Date Presented 03/26/20
Using big data visual analytics and a total of 86,887 readmitted Medicare beneficiaries living with stroke, a number of biclusters consisting of patient subgroups and their co-occurring multiple chronic comorbidities were determined. This technique informed a multimorbidity self-management program to support patients managing their health after stroke.
Primary Author and Speaker: Ickpyo Hong
Additional Authors and Speakers: Kimberly Hreha, Monique Pappadis, Hashem Shaltoni, Yu-Li Lin, Emmanuel Santillana Fayett, Julianna Dean, Chih-Ying Li, Annalisa Na, Suresh Bhavnani, Timothy Reistetter
PURPOSE: This study aimed to identify the number and boundaries of biclusters consisting of patient subgroups and their multimorbidities using visual analytics. This process intends to provide clinicians (e.g., occupational therapists) and researchers with data-driven patient information to guide the development and implementation of a Multiple Chronic Condition Self-Management program for patients with stroke.
DESIGN: A retrospective secondary data analysis using 100% Medicare Part A claims of patients with stroke.
METHOD: We retrieved Medicare claim records of the elderly hospitalized with stroke in 2013-2014. We identified cases (i.e., stroke patients readmitted within 90 days of discharge) and controls (i.e., not readmitted within 90 days) matched by age, gender, race/ethnicity, and stroke type. This resulted in 43,949 and 42,938 matched pairs in the training (2013) and replication (2014) datasets, respectively. We examined 96 comorbidities extracted from the Centers for Medicare and Medicaid Services Condition Categories (CCs) and identified 72 comorbidities significantly associated with those who were readmitted in the training and replication dataset.
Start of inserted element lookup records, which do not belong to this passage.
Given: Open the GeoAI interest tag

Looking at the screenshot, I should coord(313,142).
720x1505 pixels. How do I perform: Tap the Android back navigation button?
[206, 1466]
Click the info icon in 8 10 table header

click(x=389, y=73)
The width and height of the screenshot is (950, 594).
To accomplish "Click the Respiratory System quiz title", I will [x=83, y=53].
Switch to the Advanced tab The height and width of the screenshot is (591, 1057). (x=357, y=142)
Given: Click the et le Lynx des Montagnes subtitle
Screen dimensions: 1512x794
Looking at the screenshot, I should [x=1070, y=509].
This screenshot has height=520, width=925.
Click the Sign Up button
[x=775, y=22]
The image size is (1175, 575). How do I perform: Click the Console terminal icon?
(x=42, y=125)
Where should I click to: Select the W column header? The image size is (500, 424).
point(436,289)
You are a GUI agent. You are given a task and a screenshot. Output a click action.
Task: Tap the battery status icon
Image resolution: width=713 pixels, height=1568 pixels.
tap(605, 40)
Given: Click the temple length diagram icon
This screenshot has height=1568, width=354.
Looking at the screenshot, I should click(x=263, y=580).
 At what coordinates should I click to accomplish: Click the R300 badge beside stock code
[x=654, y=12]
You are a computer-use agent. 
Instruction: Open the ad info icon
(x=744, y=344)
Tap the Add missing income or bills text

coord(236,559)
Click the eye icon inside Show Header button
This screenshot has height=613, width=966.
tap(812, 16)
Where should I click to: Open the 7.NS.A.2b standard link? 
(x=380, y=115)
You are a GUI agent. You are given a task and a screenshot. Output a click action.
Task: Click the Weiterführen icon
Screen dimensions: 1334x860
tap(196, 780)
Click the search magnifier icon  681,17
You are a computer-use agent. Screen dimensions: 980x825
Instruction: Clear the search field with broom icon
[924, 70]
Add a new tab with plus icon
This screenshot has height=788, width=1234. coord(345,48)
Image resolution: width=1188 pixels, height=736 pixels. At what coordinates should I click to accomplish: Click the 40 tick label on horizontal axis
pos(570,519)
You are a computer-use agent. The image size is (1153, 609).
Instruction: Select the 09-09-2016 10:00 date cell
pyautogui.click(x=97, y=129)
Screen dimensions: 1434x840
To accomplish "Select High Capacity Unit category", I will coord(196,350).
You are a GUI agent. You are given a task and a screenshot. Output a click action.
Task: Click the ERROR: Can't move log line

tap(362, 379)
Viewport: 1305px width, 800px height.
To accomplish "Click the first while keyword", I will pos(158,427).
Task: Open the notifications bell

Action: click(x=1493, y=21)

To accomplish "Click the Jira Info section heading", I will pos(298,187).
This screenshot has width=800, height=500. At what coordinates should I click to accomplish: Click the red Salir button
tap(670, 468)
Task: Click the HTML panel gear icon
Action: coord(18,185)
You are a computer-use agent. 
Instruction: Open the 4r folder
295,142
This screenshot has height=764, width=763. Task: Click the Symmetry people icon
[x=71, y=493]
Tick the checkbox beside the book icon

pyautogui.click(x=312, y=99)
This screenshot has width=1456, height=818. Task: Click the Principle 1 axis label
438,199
We performed a bipartite network analysis utilizing these 72 comorbidities to identify and visualize subgroups of patients, based on co-occurrence patterns of comorbidities.
RESULTS: The analysis revealed five biclusters of patient subgroups and frequently co-occurring multicomorbidities, which had significant clusteredness (Modularity=0.17, z=6.19, p<.001), and significant replication (Rand Index=0.73, z=6.31, p<.001). The five stroke subgroups included: 1) Obesity/Diabetes, 2) Immunity/Infection, Neurological Diseases, Psychiatric/Depression, 3) Brain/Vascular, Neurodegenerative Diseases, 4) Heart, Lungs/Pulmonary Diseases, and 5) Cancer, Psychiatric Disorders.
CONCLUSION: Using 100% Medicare claim data, readmitted patients with stroke had five distinct subgroups of comorbidities. These subgroups of stroke patients informed by the resultant comorbid conditions allow clinicians to tailor self-management programs to improve patient and caregivers knowledge and ability to remain actively engaged in the community. Future studies are necessary to determine specific intervention strategies limiting or prohibiting 90-day readmissions for patients with stroke.
IMPACT STATEMENT: Identifying subgroups of patients with stroke by their multimorbidities informs a Chronic Condition Self-Management program targeted for stroke subgroups at-risk for readmission. Overall this is an important topic because multiple comorbidities are common and yet the science is still being developed on how to best support those seeking interventions.
References
Bhavnani, S. K., Chen, T., Ayyaswamy, A., Visweswaran, S., Bellala, G., & Rohit, D. (2017). Enabling comprehension of patient subgroups and characteristics in large bipartite networks: Implications for precision medicine. AMIA Joint Summits on Translational Science proceedings, 2017, 21–29.2017, 21-29.
Newman, M. (2010). Networks: An introduction: Oxford university press.